DATA PROVIDED
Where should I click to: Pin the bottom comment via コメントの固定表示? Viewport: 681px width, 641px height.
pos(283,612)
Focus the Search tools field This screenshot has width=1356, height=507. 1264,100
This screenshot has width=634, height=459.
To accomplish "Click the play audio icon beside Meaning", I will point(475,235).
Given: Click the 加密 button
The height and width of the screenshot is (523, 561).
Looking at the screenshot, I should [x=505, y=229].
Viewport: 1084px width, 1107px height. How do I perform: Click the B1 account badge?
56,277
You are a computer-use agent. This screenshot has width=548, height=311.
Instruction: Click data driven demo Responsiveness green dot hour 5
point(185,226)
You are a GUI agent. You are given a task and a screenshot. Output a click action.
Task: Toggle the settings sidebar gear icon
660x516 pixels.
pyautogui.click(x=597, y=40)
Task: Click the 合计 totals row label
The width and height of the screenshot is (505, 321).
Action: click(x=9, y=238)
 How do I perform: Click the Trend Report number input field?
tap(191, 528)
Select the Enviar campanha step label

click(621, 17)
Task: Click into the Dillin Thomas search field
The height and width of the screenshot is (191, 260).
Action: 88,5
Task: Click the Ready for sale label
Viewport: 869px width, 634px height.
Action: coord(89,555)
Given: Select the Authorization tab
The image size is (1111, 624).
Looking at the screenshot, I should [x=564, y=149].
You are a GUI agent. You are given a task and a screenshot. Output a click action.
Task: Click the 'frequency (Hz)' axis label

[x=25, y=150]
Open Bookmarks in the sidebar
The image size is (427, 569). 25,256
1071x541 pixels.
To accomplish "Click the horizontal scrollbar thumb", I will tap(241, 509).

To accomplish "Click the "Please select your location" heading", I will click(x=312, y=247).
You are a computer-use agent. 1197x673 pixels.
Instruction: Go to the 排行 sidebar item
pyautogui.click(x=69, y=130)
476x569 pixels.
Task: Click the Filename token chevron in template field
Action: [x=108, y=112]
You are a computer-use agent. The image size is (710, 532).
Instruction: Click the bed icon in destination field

EXERCISE INSTRUCTIONS
None of the records may be skipped; each is to be repeated exactly.

COMPLETED TASK
Where should I click to: Pin the bottom comment via コメントの固定表示? Viewport: 681px width, 641px height.
pos(283,612)
Focus the Search tools field This screenshot has width=1356, height=507. 1264,100
This screenshot has width=634, height=459.
To accomplish "Click the play audio icon beside Meaning", I will point(475,235).
Given: Click the 加密 button
The height and width of the screenshot is (523, 561).
Looking at the screenshot, I should [x=505, y=229].
Viewport: 1084px width, 1107px height. How do I perform: Click the B1 account badge?
56,277
You are a computer-use agent. This screenshot has width=548, height=311.
Instruction: Click data driven demo Responsiveness green dot hour 5
point(185,226)
You are a GUI agent. You are given a task and a screenshot. Output a click action.
Task: Toggle the settings sidebar gear icon
660x516 pixels.
pyautogui.click(x=597, y=40)
Task: Click the 合计 totals row label
The width and height of the screenshot is (505, 321).
Action: click(x=9, y=238)
 How do I perform: Click the Trend Report number input field?
tap(191, 528)
Select the Enviar campanha step label

click(621, 17)
Task: Click into the Dillin Thomas search field
The height and width of the screenshot is (191, 260).
Action: 88,5
Task: Click the Ready for sale label
Viewport: 869px width, 634px height.
Action: coord(89,555)
Given: Select the Authorization tab
The image size is (1111, 624).
Looking at the screenshot, I should [x=564, y=149].
You are a GUI agent. You are given a task and a screenshot. Output a click action.
Task: Click the 'frequency (Hz)' axis label

[x=25, y=150]
Open Bookmarks in the sidebar
The image size is (427, 569). 25,256
1071x541 pixels.
To accomplish "Click the horizontal scrollbar thumb", I will tap(241, 509).

To accomplish "Click the "Please select your location" heading", I will click(x=312, y=247).
You are a computer-use agent. 1197x673 pixels.
Instruction: Go to the 排行 sidebar item
pyautogui.click(x=69, y=130)
476x569 pixels.
Task: Click the Filename token chevron in template field
Action: [x=108, y=112]
You are a computer-use agent. The image size is (710, 532).
Instruction: Click the bed icon in destination field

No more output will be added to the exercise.